Selected extract
---
The Illinois Department of Mines and Minerals' Springfield Mine Rescue Station is a historic facility located at 609 Princeton Avenue in Springfield, Illinois. Built in 1910–11, it was the first dedicated state-run institution in the United States established to prevent and respond to mining disasters. The station provided critical training in safety procedures and emergency preparedness for both miners and dedicated rescue workers. It was added to the National Register of Historic Places on July 5, 1985.

==History==
At the turn of the 20th century, Illinois was a major coal producer, and the rapid expansion of its mining industry brought significant safety risks. The 1909 Cherry Mine disaster, which claimed 259 lives, underscored the urgent need for enhanced mining safety measures. In response, the Illinois government passed legislation authorizing the creation of three mine rescue stations across the state. The Springfield station served Central Illinois, while stations in LaSalle and Benton covered the northern and southern regions. Construction of the stations began in 1910, with the Springfield station completed in January 1911—making it the first dedicated mine rescue station in the country. In 1914, Illinois bolstered its safety efforts by opening additional stations in Herrin, Harrisburg, and Du Quoin.
---
Rows from a data collection
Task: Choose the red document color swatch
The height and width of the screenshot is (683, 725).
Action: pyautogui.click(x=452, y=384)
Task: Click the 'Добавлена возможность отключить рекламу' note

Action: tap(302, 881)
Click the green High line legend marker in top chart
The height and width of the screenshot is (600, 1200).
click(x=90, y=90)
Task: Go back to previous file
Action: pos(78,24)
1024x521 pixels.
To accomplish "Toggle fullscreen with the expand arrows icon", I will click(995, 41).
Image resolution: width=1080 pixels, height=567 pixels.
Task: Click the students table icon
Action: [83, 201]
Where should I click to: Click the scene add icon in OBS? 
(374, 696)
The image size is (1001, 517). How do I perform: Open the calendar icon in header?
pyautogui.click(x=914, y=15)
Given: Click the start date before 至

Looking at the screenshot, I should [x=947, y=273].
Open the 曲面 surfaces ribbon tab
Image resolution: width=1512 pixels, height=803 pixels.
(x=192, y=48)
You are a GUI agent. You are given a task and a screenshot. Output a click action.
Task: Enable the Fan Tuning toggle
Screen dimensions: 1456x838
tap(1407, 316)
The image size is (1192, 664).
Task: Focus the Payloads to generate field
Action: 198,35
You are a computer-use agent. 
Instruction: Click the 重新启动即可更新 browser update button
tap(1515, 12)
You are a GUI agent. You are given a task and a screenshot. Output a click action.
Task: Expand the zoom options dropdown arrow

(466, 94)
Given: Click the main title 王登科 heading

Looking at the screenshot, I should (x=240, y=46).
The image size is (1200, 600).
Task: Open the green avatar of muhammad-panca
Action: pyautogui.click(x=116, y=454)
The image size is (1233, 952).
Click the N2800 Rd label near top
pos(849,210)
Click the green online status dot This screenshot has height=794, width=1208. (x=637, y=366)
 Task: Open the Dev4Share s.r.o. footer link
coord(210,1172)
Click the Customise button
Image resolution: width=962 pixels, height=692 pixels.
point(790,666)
---
Task requirements
[A] According to the passage about the Springfield Mine Rescue Station, how many lives did the 1909 Cherry Mine disaster claim?
[B] Retype part of the passage about the Springfield Mine Rescue Station, starting at the words "The Illinois Department" and ending after "July 5, 1985.".
Rely only on the passage about the Springfield Mine Rescue Station.

Results
[A] 259 lives.

[B]
The Illinois Department of Mines and Minerals' Springfield Mine Rescue Station is a historic facility located at 609 Princeton Avenue in Springfield, Illinois. Built in 1910–11, it was the first dedicated state-run institution in the United States established to prevent and respond to mining disasters. The station provided critical training in safety procedures and emergency preparedness for both miners and dedicated rescue workers. It was added to the National Register of Historic Places on July 5, 1985.